10 Best Non-Attitude Era WWE RAW Moments

Electricity.

By Michael Sidgwick /

When retrospectively celebrated by both WWE and the fandom alike, the history of Monday Night RAW is almost invariably filtered through the lens of the Attitude Era.

Advertisement

And of course it is.

The show was at its incredible, unrecoverable zenith between 1997 and 2001, throughout which Head Writers Vince Russo and Chris Kreski elevated it from a linear pro wrestling show into, respectively, a cherished monument of rated-R hilarity, and sports entertainment’s equivalent of star-studded, shared universe prestige television.

It was a show that bred creativity—a show on which laughing stock racing drivers were able to express and elevate themselves by burying vampires as “fat bastards”, and on which every ass-kicking, sister-banging act, from the white-hot main event to a perversely entertaining midcard, served a purpose.

Today, the very name of the flagship is drenched in a sad irony. The show is no longer uncut, uncooked, nor uncensored; it is over-produced, over-scripted, and censored by PG guidelines and the controlling mentality of Vince McMahon—a man who envisioned RAW as something different, but is content now to produce something indistinguishable from its passé self.

But, either side of those four seminal years, the show has reached its grand old age for reasons beyond those seen through a rose tint…

10. The Perfect Debut

Forget X-Pac, about the only act to emerge scathed from an era that otherwise lionises everything.

Advertisement

There is little justice in wrestling. If there were, Sean Waltman would be remembered as the 1-2-3 Kid—the revolutionary performer who influenced WWE from both an action and personnel standpoint.

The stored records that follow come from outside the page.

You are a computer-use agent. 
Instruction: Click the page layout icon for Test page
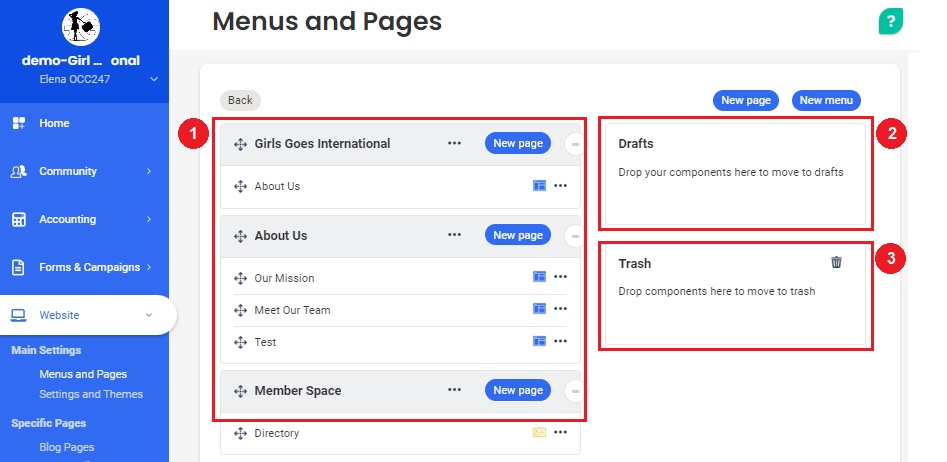539,342
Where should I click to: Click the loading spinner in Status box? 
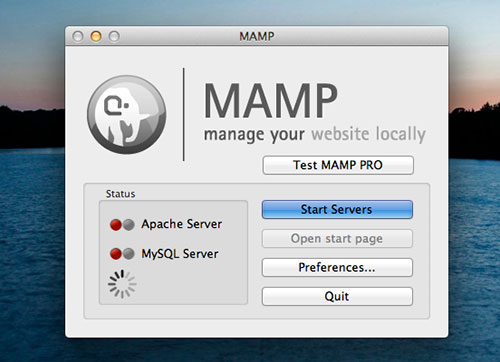122,284
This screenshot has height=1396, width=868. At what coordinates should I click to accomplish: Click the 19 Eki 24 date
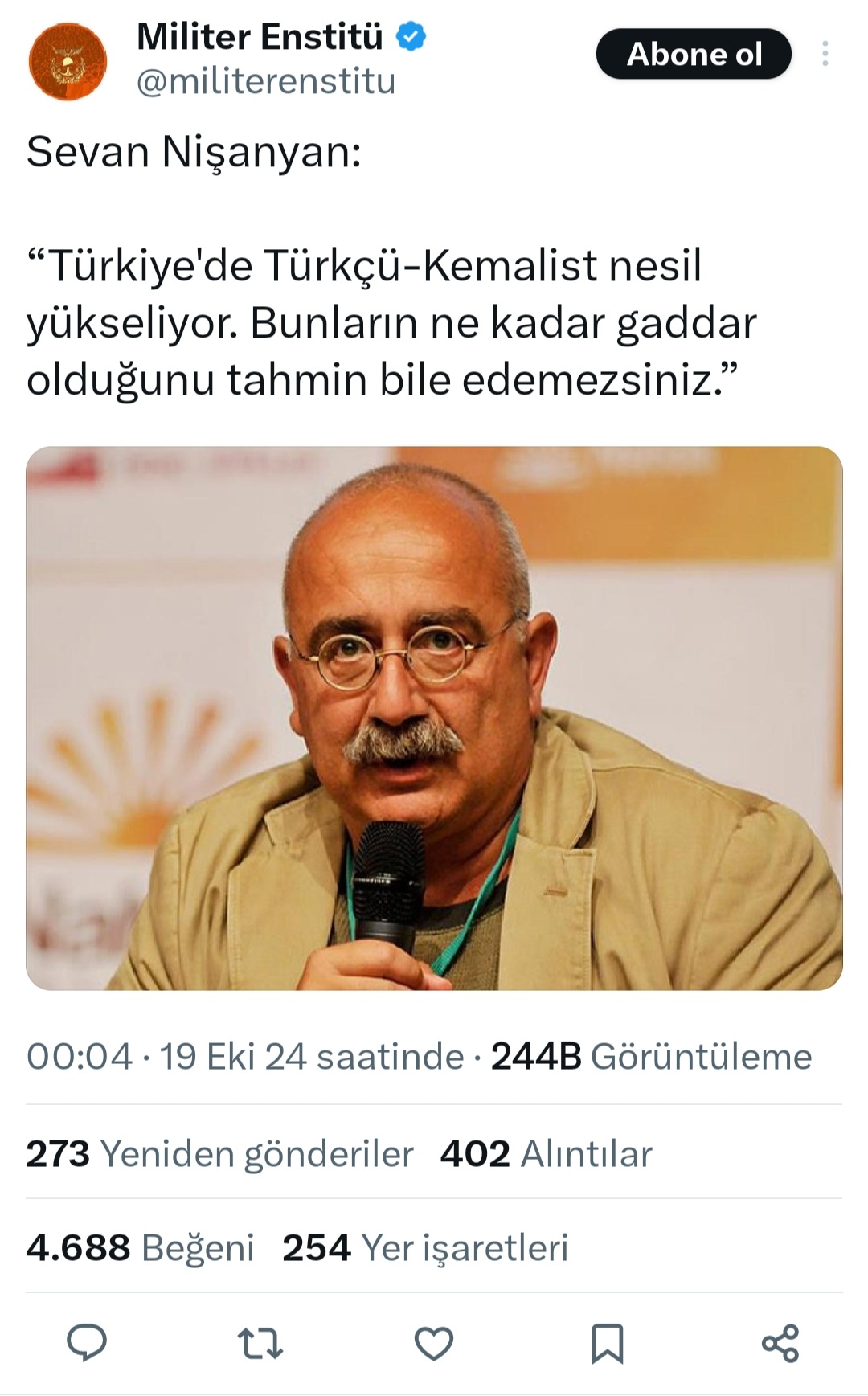233,1056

He also held sway over the man who contracted his services. If you couldn’t work a good match with the big-bumping, sympathetic Kid, you couldn’t work a good match.

His victorious May ’93 debut as the 1-2-3 Kid was ingenious. He didn’t even debut as the 1-2-3 Kid here. Randy Savage mocked Vince on commentary. “What’s the Kid’s name this week?” he asked. “The Cannonball Kid,” Vince replied. ‘L. KID’ was emblazoned on his tights, but he was born a new star.

The jobbers never defeated the stars; jobbers were jobbers, and stars were stars. Since most WWE acts fall somewhere between each of those designations now, you’ll not see anything like this, the Kid’s sensational overnight switch, ever again.

It was executed so brilliantly that Razor Ramon’s aura intensified, if anything. He beat the piss out of Waltman here so disrespectfully, so viciously—with full-force slaps, Olympian throws and gruesome contortion—that Kid’s victory was far-reaching in its catharsis and influence.